Ramified optimal transport and their applications

Series
PDE Seminar
Time
Tuesday, February 10, 2009 - 3:05pm for 1.5 hours (actually 80 minutes)
Location
Skiles 255
Speaker
Quinlan Xia – University of California, Davis
Organizer
Michael Westdickenberg
The transportation problem can be formulated as the problem of finding the optimal way to transport a given measure into another with the same mass. In mathematics, there are at least two different but very important types of optimal transportation: Monge-Kantorovich problem and ramified transportation. In this talk, I will give a brief introduction to the theory of ramified optimal transportation. In terms of applied mathematics, optimal transport paths are used to model many "tree shaped" branching structures, which are commonly found in many living and nonliving systems. Trees, river channel networks, blood vessels, lungs, electrical power supply systems, draining and irrigation systems are just some examples.
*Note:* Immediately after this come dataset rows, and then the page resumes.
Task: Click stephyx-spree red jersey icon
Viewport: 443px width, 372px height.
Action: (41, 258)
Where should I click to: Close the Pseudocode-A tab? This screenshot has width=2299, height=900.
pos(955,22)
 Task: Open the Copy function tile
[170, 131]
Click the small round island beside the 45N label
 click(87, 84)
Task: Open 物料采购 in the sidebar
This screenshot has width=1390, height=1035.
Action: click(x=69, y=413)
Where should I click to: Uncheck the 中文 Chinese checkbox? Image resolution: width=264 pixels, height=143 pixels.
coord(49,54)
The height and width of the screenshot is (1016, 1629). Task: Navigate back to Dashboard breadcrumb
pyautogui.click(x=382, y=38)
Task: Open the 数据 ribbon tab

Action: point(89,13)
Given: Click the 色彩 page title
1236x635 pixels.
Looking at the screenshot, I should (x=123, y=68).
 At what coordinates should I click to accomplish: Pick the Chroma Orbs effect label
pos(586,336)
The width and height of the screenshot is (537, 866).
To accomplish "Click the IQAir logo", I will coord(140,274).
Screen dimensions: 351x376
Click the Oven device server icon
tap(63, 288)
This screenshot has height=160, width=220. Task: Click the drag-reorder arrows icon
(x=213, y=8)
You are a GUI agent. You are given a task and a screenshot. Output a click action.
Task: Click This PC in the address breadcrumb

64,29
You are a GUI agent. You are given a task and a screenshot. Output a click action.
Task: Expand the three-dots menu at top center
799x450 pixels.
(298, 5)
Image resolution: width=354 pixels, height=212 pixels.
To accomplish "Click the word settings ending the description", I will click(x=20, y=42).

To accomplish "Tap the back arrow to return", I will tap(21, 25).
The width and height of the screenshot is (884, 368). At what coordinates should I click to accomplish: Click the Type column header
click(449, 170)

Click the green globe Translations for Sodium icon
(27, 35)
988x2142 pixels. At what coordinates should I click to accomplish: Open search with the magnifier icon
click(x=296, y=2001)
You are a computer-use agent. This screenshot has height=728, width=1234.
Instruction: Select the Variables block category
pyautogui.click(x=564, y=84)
After briefly describing some basic properties (e.g. existence, regularity) as well as numerical simulation of optimal transport paths, I will use this theory to explain the dynamic formation of tree leaves. On the other hand, optimal transport paths provide excellent examples for studying geodesic problems in quasi-metric spaces, where the distance functions satisfied a relaxed triangle inequality: d(x,y) <= K(d(x,z)+d(z,y)). Then, I will introduce a new concept "dimensional distance" on the space of probability measures. With respect to this new metric, the dimension of a probability measure is just the distance of the measure to any atomic measure. In particular, measures concentrated on self-similar fractals (e.g. Cantor set, fat Cantor sets) will be of great interest to us.